これは6か月前の話です。銀行(名前は伏せておきますが、非常に評価が高い銀行であることは間違いありません)は、この不正請求の補償を拒否しました。友人は銀行を相手取って訴訟を起こしました。彼の妻は弁護士で、こういったケースをよく知っていたのですが、裁判所は銀行に有利な判決を下し、友人は敗訴してしまいました。

銀行側の自己弁護の主張は単純そのものでした。ギリシャのATMで行われた取引にはクレジットカードと正しい暗証番号が使われており、それが本人による取引だったことの十分な証拠になるというのです。カードの本来の所有者である友人が、取引の発生時にモスクワ郊外にいたという確かな証拠はありましたが、それだけでは決め手に欠けました。

ハッカーやフィッシング詐欺師といったサイバー犯罪者たちが、ポケットのお金やデバイスのデータを虎視眈々と狙っていることは、皆さんもご存知のとおりです。しかし、今回のケースはインターネットとは関係ありません。磁気カードと暗証番号が使用されたという事実が、オフラインでの犯行を裏付けています。

友人のカードが不正にコピーされたのは、おそらくブルガリアのスキー場に行ったときでしょう。現地のレストランで何度かカードを使いました。ウェイターが処理のためにカードを店の奥に持って行ったとしたら、カードをスキャナーに通す機会は十分にあります。また、POS端末に入力される暗証番号を盗み見ることは難しくありません。暗証番号を入力するときにキーパッドを手で覆うというのは、何となく気が引けてしまうもの。周りから被害妄想の強い人だと思われるのが恥ずかしいからです。

ICカードであれば、暗号化が組み込まれているのですが、今回使われたカードにはチップが搭載されておらず、したがって暗号化もされていません。銀行は簡単な磁気カードを発行した方が楽だと考えていますが、それでは大した技術を持たない犯罪者でも簡単に偽造できてしまいます。

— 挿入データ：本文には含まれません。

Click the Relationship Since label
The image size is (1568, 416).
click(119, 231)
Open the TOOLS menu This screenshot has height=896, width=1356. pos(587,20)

次に紹介する話は、私の身に起きたことです。友人や同僚とともに米国のカンファレンスに参加したのですが、少し時間をとって、北カリフォルニアへ小旅行に出かけることになりました。温泉やセコイア杉を見て回り、ハイキングをして新鮮な空気を味わおうという計画です。サンフランシスコに到着すると、レンタカーを借りて北に向かいました。長時間の移動の後、私たちは小さな町で休憩することにしました。

飲食店から数十メートル離れた場所に車をとめ、荷物はトランクに入れたままにしておきました(そのときは「何も起きないだろう。ここは米国だし、どこも安全だ」と思っていました)。皆、米国には何度か来たことがあり、疲れていたことを言い訳に、警戒を緩めていたのです。

30分後、お腹いっぱいになり、満足して店から出てきた私たちが目にしたのは、窓を割られた車でした。リュックサックにはラップトップやカメラのほか、パスポートなどの貴重品をいろいろと入れていたのですが、見当たりません。

何より強く感じたのは、モスクワなら誰も貴重品を車に置きっ放しにしなかっただろう、ということです。間違っても書類を車に置いておくことはなかったでしょう。それが危険であることは誰もが理解しています

車の破壊具合を見て119番通報したところ、オンラインで被害届を出すように言われました(しかし、もちろんラップトップはありません)。また、店の人に監視カメラを見せてくれるように頼みました(が見せてくれませんでした)。辺りを探し回りました(犯人が「不要な」ものを捨てているかもしれないと思ったからです)。警察署を探して街中を車で走りました(真夜中というのも不運でした)。

さらに、パトカーのヒッチハイクまで試みました。警察官は親身になって話を聞いてくれましたが、疲れた様子で力になれないと言いました。あそこは危険な地区で、このようなことは日常茶飯事だそうです。翌日の手続きの大変さを想像しました。サンフランシスコに戻って領事館に行き、帰国に必要な書類を再発行してもらう必要があるのですから。

しかし、私たちは運が良かったようです。翌朝、近くのホテルの支配人が、私たちのパスポートと盗まれたリュックサックを発見しました。私たちのモーテルの確認書を見つけた支配人が、確認のためにモーテルに電話してくれたのです。このような人たちが、世の中にいたことに感謝しました。

もちろん、貴重品はすべてなくなっていました。高価なCarl Zeissのレンズも含め、総額1万ドル以上です。それでも私たちはこの旅行を続けることにしました。信じられないような美しい景色を、モバイルデバイスのいまひとつのカメラで撮影するしかなかったのですが…

何より強く感じたのは、モスクワなら誰も貴重品を車に置きっ放しにしなかった、ということです。書類なら、なおさらです。それが危険であることは誰もが理解しています。何か起きたとしても、なくしたものが返ってくることはありません。

この件の教訓は何でしょうか?

年末年始の休暇は終わりました。でも1月はまだ連休がありますし、週末を利用してウィンタースポーツを楽しむ予定の人もあるかもしれません。なんにしても、リラックスして、普段考えていることや問題から解放されたいと考えていることでしょう。

ぜひそうしてほしいと思いますが、少しくらい疑心暗鬼になっても、損はしないということは覚えておきましょう。それはそれで良いこともあり、休暇中に役立つ場合もあります。